None of it is in-depth but there is a surprising amount of information packed into only 583 words. That’s right. 583 words. It is only slightly longer than your average picture book and that’s going to make it a huge hit with kids who are reluctant to read anything dense or long. The reading level is listed as first to second grade. It is also a good choice for the cautious reader because it is divided into chapters of only two pages each — one of text and one photo.
The illustrations are a combination or photographs and cartoony drawings. They are much more humorous than they are disgusting.
The temptation is to say that this is an excellent boy book, and it is. But don’t right it off for the girl in your life who likes science and things that are a little . . . icky, but only a little. There is nothing in here that isn’t age appropriate although after your child reads it you may have to endure a dinner time discussion about farts or urine.
I have to admit that the only reason that I picked this one up is because of an upcoming project. I wanted to check out potential competition. I have to say that one thing that I loved about this book was that it was exactly what it said it was. A book about gross body facts. Period. It didn’t pretent to be a book about gross body facts only to get you to pick up a preachy book about nutrition or health.

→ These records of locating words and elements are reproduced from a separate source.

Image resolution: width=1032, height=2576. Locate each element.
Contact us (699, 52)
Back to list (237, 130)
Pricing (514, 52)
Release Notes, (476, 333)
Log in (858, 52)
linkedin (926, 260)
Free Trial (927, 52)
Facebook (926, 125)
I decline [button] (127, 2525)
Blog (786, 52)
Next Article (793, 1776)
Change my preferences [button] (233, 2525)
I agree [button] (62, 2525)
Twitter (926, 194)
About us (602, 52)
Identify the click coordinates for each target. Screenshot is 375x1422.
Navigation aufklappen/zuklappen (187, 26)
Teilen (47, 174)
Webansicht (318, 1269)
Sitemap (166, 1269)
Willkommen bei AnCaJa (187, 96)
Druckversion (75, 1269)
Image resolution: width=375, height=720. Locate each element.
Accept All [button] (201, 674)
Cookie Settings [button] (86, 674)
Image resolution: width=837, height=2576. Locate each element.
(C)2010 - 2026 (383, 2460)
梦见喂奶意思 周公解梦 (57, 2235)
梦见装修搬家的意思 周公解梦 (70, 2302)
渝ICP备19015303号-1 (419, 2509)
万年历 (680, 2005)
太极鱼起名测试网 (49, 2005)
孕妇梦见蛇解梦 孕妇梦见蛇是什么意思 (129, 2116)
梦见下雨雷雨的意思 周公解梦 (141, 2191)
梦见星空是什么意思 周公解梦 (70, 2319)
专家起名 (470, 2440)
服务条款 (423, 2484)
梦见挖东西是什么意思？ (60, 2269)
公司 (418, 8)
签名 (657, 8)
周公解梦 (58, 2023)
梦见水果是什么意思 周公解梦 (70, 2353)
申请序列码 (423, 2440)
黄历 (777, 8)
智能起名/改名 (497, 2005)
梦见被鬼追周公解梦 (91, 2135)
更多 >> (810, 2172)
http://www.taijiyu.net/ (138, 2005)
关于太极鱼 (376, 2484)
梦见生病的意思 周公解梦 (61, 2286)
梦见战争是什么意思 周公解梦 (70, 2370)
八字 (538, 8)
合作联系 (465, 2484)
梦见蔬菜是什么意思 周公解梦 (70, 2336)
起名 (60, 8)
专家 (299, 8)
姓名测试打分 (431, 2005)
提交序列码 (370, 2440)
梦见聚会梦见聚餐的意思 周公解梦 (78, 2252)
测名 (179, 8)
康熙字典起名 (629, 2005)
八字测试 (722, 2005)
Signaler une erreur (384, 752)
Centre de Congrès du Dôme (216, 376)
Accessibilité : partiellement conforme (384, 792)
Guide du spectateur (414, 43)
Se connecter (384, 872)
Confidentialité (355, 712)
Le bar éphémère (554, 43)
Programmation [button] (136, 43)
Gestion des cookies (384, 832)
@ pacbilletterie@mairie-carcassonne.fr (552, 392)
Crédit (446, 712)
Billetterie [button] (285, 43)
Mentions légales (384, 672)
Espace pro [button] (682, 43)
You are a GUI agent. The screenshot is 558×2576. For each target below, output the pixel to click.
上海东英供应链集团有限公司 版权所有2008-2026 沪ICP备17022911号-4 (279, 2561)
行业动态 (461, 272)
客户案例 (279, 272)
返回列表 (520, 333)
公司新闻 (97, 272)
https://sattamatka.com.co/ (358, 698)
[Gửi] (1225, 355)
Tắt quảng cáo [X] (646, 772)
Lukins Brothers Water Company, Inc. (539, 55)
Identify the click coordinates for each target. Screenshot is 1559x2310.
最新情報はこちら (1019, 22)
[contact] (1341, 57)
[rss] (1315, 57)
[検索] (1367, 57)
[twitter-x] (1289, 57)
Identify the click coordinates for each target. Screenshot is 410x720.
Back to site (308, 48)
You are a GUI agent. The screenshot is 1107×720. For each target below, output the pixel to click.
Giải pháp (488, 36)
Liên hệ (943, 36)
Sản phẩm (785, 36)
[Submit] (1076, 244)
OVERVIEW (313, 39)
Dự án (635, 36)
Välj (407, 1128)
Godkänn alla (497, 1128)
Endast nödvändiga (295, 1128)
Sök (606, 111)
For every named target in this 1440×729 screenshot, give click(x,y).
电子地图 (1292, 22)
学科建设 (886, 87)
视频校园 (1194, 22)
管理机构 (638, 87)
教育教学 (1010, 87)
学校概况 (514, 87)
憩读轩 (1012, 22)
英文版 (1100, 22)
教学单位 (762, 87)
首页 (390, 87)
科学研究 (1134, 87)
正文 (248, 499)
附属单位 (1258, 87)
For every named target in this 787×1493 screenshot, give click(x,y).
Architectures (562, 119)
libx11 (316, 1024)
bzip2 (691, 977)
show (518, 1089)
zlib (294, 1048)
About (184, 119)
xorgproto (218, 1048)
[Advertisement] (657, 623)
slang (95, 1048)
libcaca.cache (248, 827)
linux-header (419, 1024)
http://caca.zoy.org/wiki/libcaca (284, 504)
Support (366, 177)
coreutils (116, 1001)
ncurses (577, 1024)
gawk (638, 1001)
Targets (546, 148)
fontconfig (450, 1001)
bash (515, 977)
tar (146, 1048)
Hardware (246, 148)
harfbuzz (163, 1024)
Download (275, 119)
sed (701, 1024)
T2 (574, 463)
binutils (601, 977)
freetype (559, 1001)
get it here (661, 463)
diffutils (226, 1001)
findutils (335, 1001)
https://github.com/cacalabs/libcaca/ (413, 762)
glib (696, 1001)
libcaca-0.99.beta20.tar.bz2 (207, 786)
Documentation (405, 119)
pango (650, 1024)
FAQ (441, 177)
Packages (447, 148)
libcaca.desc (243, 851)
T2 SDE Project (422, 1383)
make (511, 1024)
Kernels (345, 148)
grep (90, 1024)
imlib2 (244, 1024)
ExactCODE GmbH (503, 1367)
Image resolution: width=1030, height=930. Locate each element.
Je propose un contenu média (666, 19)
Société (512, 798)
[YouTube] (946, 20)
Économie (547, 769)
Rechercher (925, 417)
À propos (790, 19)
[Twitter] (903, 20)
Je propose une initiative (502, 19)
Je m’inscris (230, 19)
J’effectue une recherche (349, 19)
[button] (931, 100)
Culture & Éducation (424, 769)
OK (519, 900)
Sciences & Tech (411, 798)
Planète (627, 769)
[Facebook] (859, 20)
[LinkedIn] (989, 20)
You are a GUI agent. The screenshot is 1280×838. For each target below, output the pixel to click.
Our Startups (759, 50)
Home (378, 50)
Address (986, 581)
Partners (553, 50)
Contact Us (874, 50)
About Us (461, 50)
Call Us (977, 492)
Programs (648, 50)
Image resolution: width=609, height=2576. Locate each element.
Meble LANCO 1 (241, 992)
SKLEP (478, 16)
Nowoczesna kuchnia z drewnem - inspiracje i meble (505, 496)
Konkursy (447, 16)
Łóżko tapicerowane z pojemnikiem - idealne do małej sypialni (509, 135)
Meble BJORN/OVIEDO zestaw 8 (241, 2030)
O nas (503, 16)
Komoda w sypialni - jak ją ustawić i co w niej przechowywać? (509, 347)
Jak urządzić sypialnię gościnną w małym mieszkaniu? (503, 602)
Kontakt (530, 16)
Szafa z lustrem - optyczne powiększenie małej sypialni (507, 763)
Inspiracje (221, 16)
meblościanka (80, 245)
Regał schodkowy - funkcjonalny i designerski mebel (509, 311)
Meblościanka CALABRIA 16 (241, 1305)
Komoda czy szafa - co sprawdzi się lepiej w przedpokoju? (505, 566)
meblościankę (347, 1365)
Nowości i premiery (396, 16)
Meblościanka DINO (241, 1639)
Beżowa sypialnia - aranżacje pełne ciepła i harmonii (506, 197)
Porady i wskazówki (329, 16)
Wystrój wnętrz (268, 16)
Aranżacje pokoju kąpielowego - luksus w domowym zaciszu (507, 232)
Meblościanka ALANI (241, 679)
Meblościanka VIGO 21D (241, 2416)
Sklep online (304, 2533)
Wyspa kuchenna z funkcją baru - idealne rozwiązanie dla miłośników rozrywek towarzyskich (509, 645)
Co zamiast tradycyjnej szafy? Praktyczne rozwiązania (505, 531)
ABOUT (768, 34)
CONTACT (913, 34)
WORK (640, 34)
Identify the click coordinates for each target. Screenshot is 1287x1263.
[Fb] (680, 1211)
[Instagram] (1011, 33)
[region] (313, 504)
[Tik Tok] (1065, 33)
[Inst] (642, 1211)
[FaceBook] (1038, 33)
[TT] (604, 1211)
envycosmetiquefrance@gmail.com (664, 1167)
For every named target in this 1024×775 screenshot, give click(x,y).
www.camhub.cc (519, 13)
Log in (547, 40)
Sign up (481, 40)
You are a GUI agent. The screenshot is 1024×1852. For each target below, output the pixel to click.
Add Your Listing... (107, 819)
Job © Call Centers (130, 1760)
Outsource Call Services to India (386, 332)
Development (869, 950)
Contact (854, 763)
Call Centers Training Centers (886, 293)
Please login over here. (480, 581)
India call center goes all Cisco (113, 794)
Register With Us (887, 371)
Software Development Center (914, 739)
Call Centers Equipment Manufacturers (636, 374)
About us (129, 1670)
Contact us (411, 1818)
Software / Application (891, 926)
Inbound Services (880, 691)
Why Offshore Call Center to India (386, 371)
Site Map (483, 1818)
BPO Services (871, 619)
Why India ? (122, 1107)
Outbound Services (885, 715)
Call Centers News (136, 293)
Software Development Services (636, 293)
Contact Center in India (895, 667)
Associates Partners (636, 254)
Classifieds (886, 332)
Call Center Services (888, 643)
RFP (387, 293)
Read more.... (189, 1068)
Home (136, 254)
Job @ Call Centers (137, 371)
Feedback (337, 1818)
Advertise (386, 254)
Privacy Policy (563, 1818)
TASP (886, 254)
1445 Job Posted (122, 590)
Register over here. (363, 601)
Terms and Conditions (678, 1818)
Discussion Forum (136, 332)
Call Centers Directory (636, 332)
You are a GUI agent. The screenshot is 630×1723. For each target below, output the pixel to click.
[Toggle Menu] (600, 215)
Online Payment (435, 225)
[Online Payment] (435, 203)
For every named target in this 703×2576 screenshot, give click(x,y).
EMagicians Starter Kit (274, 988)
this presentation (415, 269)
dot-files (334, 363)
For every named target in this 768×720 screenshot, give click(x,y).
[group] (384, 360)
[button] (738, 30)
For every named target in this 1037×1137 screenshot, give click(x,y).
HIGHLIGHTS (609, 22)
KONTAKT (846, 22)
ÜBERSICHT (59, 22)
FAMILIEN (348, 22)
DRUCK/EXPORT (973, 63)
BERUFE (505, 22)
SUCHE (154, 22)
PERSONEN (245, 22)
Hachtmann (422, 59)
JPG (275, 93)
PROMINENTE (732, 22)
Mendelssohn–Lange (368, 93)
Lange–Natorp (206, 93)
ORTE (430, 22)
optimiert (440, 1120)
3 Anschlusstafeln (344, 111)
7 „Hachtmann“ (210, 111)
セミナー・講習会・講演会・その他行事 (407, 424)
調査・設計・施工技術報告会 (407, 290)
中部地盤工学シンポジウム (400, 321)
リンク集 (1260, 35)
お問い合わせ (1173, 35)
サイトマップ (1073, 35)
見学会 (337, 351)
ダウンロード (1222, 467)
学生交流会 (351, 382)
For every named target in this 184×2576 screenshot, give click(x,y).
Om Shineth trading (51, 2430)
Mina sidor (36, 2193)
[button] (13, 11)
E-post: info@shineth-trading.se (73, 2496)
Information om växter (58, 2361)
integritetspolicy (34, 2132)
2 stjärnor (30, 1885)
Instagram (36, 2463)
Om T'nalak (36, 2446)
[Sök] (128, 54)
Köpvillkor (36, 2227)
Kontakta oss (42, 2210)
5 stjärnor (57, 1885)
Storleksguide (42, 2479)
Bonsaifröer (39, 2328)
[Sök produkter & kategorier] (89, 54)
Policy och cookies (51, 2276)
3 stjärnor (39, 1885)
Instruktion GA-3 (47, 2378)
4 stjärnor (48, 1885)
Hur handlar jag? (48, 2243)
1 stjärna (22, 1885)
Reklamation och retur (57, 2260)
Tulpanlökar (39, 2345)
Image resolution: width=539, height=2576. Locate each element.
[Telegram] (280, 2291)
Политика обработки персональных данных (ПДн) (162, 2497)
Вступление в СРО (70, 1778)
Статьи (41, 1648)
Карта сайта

So if you’ve tried to find a gross book for your child, only to be disappointed, don’t be afraid to pick this one up. It is what it claims to be while also educating and entertaining. An excellent summer time read.
June 5, 2014
Tap Tap Boom Boom
by Elizabeth Bluemle
illustrated by G. Brian Karas
When the rain starts with a tap tap and a boom boom, the street carts appear. People buy umbrellas and hurry through the down pour, finally taking shelter in the metro station. There strangers chat, listen to music, share pizza and even, when someone needs to head out, give up an umbrella to help someone else out. Finally, the storm lets up and everyone heads out into the sunlight and the puddles . . . until it happens again.
This book isn’t so much a story as a concept — pedestrians in the rain and how a common experience can pull strangers together into a community.
Bluemle’s rhythmic rhyming text creates a fun read aloud experience. You’ll find your young listeners chiming in with the various sound words. And don’t be surprised when they want to talk about times they’ve been caught in a downpour as well as what other types of people the author might have included.
G. Brian Karas’ collage illustrations are a blend of textures as he combines the smooth realistic details of photos with the cartoony look of gauche.
Although the book circles around to a quieter ending, it wouldn’t be a great bed time choice with all the booming and running but it would be a fun way to introduce a group to sound words or weather.